Zirkuskind
Sie gingen sehr behutsam miteinander
um. Nancy empfand es als ungerecht, daß der Lunch im Duckworth Club sie so völlig
aus der Fassung bringen konnte.
Sie probierte ein
Kleid an, von dem sie wußte, daß sie es niemals in den Club anziehen würde. Mit
Unterwäsche hielt sie sich gar nicht erst auf, weil sie das Kleid ja doch wieder
ausziehen würde. Sie ging in die Küche und machte Tee. Dann holte sie ihre Sonnenbrille
und legte sich mit dem Gesicht nach oben in den länglichen Sonnenflecken auf der
Anrichte. Sie hatte vergessen, sich das Gesicht einzucremen – Sonnenschutzcreme
war in Bombay schwer zu bekommen –, nahm sich aber vor, nur eine Stunde liegenzubleiben
und nach einer halben Stunde die Sonnenbrille abzunehmen. Sie wollte keine »Waschbäraugen«
bekommen, aber Dr. Daruwalla und Inspector Dhar sollten sehen, daß sie gesund war
und auf ihr Äußeres achtete.
Nancy wünschte,
sie hätten eine Wohnung mit Ausblick gehabt; sie hätte so gern einmal einen Sonnenaufgang
oder Sonnenuntergang gesehen. (Wofür sparten sie eigentlich das Dildo-Geld auf?)

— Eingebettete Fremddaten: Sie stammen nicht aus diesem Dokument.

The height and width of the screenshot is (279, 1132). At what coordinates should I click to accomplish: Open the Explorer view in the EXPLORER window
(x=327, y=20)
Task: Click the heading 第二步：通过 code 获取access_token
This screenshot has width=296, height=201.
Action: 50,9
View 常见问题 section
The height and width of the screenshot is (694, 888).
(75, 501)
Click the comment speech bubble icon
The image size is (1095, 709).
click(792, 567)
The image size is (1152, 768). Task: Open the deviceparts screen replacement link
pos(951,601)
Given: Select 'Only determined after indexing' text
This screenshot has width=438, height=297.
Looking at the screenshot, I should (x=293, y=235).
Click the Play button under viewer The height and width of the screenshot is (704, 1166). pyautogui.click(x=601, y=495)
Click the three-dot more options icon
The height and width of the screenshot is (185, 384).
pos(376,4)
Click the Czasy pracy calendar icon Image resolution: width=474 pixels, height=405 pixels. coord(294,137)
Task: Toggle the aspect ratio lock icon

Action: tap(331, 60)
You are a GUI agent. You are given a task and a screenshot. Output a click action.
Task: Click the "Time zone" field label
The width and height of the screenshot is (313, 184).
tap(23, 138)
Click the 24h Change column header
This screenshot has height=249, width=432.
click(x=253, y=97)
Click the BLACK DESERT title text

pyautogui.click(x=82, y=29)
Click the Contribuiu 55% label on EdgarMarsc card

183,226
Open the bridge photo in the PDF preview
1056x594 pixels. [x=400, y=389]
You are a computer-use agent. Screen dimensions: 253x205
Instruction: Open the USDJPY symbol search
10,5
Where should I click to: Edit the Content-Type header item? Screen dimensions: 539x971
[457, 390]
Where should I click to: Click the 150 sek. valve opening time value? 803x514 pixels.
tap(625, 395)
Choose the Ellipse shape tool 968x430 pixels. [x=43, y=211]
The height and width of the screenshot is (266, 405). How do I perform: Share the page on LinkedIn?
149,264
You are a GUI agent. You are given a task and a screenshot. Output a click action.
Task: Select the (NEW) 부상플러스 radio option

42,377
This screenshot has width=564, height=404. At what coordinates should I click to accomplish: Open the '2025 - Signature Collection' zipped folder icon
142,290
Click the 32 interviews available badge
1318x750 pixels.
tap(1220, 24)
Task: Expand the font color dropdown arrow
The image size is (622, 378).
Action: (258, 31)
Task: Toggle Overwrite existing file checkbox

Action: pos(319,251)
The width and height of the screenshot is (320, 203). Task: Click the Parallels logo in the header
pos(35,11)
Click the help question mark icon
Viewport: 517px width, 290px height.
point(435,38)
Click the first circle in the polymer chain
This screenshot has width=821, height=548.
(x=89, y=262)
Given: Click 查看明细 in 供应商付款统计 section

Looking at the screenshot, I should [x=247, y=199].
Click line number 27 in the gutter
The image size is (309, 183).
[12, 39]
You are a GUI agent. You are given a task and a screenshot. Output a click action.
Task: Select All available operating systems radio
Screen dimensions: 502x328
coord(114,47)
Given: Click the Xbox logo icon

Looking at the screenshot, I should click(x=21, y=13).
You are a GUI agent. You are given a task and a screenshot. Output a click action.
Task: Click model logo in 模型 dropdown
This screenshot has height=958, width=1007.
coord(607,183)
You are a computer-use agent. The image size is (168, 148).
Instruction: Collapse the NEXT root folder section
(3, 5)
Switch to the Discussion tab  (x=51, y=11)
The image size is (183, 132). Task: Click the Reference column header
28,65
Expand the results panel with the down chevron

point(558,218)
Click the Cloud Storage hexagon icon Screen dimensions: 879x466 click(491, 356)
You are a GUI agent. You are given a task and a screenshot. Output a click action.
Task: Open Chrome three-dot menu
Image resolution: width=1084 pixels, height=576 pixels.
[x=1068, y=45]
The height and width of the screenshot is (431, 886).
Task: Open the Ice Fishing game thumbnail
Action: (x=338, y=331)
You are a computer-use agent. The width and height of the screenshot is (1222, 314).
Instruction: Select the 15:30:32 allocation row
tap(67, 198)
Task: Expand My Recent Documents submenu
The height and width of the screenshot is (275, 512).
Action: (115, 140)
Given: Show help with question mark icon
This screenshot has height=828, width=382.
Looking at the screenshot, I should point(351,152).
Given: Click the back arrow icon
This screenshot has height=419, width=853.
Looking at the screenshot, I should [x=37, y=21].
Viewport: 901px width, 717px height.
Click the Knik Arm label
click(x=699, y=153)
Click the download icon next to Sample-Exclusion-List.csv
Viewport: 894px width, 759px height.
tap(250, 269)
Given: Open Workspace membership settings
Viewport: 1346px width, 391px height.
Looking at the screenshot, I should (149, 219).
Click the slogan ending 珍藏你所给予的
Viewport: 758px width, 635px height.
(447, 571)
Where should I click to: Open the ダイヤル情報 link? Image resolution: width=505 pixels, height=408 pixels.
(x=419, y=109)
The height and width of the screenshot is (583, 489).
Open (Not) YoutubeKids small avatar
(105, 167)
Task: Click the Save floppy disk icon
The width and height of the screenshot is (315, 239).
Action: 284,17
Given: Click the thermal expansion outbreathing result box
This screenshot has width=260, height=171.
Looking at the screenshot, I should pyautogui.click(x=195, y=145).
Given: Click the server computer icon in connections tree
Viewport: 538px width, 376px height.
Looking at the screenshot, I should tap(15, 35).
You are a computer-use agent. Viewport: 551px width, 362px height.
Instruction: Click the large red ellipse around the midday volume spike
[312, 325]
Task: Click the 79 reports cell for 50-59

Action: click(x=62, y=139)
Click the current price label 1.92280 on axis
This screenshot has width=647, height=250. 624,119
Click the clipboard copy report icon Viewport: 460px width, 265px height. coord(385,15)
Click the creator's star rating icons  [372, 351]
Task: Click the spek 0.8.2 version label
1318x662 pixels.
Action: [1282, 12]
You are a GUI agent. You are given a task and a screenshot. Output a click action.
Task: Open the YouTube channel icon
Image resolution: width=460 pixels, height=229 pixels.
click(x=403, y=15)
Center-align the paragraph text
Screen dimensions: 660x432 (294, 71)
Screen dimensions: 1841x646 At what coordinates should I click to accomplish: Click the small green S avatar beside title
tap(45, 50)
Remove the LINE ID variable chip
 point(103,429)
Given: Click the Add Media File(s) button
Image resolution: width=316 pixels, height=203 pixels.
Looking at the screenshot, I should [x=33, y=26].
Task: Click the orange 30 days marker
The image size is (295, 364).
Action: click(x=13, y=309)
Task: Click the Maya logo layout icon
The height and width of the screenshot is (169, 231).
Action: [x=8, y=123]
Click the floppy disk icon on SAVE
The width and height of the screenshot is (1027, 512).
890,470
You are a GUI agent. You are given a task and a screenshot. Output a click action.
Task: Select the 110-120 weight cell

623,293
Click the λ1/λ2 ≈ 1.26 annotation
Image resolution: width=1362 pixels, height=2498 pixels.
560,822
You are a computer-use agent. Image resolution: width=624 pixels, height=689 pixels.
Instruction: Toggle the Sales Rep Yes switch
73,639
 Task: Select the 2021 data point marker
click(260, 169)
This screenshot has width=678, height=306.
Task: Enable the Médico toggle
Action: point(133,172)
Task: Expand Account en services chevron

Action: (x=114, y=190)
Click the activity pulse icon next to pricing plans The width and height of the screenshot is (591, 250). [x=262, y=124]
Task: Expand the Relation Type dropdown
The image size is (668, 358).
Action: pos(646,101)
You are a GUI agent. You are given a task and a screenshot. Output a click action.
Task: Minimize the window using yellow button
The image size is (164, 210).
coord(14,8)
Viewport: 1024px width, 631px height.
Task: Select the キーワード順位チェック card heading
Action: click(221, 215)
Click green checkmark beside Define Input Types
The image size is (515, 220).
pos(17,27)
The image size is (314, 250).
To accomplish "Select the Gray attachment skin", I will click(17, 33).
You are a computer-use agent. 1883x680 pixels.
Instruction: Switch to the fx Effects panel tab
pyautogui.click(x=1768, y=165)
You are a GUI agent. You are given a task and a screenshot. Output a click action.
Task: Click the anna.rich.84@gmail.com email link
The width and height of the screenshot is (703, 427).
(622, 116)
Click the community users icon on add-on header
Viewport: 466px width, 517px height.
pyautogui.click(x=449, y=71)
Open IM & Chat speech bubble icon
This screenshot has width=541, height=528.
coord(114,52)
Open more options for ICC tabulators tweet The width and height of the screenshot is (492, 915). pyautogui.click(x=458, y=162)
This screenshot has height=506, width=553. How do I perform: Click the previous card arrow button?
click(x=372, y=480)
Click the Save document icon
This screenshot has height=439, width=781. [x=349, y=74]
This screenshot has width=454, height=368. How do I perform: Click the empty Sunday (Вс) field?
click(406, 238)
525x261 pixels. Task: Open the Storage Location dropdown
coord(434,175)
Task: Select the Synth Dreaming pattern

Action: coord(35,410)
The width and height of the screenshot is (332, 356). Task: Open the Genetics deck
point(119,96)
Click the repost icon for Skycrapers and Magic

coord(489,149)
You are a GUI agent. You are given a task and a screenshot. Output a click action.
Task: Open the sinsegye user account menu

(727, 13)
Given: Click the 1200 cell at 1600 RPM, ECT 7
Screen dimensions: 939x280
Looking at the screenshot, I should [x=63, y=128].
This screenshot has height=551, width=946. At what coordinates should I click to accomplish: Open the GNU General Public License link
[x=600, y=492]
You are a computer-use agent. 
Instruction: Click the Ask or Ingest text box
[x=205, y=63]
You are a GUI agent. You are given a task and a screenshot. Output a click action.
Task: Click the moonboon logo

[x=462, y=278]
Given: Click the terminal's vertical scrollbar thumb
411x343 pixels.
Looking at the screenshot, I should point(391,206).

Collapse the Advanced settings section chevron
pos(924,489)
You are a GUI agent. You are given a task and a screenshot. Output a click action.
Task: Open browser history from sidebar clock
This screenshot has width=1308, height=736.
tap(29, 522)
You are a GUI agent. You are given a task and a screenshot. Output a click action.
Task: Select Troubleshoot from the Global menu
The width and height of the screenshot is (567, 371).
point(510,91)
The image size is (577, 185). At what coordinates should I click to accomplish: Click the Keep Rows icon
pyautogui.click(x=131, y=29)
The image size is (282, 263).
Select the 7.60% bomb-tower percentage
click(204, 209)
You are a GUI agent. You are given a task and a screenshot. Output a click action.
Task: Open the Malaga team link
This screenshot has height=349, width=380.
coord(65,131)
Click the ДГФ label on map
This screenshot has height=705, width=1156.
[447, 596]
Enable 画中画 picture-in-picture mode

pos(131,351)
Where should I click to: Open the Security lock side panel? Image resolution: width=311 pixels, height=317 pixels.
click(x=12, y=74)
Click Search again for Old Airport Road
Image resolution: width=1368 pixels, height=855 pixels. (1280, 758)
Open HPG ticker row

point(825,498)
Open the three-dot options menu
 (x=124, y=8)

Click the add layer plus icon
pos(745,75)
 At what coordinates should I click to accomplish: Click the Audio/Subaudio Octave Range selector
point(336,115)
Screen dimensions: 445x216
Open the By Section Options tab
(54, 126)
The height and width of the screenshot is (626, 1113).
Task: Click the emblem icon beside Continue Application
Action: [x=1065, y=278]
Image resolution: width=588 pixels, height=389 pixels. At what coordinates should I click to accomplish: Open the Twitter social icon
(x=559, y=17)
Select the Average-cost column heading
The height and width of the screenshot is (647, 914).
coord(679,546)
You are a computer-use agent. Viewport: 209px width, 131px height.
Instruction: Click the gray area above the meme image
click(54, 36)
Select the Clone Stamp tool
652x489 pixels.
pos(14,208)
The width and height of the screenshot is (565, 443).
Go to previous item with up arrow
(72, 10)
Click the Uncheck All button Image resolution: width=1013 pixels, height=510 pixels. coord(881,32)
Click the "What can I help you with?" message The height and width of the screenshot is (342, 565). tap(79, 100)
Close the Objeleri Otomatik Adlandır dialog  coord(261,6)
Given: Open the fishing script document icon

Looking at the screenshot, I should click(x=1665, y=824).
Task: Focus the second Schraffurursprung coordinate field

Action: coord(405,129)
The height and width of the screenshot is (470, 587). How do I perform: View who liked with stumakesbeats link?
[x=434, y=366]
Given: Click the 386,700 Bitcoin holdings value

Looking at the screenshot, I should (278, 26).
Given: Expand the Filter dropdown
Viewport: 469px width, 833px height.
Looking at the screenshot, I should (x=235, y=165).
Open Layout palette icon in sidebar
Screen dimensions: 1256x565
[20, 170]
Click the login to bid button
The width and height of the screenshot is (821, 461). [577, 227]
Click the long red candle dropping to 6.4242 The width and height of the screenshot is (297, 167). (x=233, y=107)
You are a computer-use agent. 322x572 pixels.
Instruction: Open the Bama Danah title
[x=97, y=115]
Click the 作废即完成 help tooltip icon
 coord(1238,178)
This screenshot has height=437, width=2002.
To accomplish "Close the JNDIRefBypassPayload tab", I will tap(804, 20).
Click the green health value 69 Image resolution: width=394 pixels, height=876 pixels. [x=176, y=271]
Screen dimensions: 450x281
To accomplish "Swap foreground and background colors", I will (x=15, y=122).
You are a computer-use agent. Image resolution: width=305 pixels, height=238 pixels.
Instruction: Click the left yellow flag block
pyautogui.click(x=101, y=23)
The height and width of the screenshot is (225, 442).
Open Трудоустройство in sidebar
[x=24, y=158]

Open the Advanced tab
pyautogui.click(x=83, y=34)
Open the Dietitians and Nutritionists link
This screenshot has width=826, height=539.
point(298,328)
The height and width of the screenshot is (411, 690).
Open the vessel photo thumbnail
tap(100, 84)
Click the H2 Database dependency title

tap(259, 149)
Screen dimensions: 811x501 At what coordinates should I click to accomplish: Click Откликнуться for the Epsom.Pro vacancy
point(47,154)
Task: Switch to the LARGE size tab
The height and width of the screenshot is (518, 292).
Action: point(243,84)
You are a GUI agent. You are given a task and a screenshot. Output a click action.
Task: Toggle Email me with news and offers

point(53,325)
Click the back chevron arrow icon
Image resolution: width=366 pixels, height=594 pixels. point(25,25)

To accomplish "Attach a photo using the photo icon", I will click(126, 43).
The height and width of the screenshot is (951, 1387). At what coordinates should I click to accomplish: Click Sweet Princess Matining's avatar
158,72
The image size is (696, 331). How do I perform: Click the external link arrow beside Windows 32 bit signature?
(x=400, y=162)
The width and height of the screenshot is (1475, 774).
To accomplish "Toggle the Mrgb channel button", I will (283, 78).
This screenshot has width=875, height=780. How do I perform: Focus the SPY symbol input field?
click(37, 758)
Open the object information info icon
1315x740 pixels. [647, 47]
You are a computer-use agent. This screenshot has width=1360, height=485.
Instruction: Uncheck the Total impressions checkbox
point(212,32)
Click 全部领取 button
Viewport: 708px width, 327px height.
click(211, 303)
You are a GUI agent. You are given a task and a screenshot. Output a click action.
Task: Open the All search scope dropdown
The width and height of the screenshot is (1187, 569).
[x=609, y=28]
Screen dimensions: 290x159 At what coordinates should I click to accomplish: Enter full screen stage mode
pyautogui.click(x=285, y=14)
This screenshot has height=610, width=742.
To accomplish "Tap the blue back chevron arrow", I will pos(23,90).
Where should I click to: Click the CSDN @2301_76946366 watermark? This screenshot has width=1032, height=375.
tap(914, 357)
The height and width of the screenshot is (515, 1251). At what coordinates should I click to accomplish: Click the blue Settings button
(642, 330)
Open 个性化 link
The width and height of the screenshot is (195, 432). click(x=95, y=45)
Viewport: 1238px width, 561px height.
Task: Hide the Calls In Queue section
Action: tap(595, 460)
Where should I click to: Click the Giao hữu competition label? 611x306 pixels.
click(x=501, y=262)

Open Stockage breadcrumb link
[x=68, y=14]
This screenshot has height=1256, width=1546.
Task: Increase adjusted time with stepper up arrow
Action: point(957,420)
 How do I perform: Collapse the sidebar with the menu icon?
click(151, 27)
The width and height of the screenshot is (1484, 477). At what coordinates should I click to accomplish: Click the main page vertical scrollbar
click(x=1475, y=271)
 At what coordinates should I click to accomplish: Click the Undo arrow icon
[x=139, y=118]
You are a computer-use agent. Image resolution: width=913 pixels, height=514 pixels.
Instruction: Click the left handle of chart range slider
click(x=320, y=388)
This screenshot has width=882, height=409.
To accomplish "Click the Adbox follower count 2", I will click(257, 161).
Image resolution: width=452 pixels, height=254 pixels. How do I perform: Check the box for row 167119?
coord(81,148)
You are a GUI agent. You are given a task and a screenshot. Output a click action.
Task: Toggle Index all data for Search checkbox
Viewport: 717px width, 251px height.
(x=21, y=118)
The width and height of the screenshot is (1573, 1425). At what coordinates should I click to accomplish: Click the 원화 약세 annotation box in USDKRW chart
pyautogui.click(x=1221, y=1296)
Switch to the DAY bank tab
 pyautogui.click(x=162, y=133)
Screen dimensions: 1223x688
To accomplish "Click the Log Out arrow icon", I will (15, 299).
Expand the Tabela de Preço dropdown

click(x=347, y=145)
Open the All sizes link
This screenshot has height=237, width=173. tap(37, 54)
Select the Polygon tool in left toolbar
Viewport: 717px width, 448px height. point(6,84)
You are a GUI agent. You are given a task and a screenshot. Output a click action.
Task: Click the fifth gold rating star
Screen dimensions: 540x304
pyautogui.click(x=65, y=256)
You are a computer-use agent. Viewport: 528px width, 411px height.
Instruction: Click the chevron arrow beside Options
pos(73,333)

Da Nancy aus Iowa kam, hätte ihr eine Aussicht auf das Arabische Meer, nach Westen
also, besonders gut gefallen. Statt dessen sah sie, wenn sie aus dem offenen Fenster
blickte, andere Frauen hinter den Fenstern anderer Wohnungen, die jedoch ständig
in Bewegung waren, zu beschäftigt, um sie zu bemerken. Nancy hoffte, eines Tages
die Frau ausfindig zu machen, die die Polizei gerufen und Nancy als »obszön« bezeichnet
hatte. Aber natürlich wußte sie nicht, wie sie die anonyme Anruferin überhaupt hätte
erkennen sollen.
Dieser Gedanke brachte
sie zu der Frage, ob sie Rahul wiedererkennen würde. Ungleich beunruhigender war
freilich die Vorstellung, daß Rahul sie erkennen könnte. Was würde passieren, wenn
sie gerade allein ein Buch kaufte und Rahul sie entdeckte und merkte, wer sie war?
[621] Sie lag auf der
Anrichte und schaute in die Sonne, bis sie hinter einem benachbarten Gebäude verschwand.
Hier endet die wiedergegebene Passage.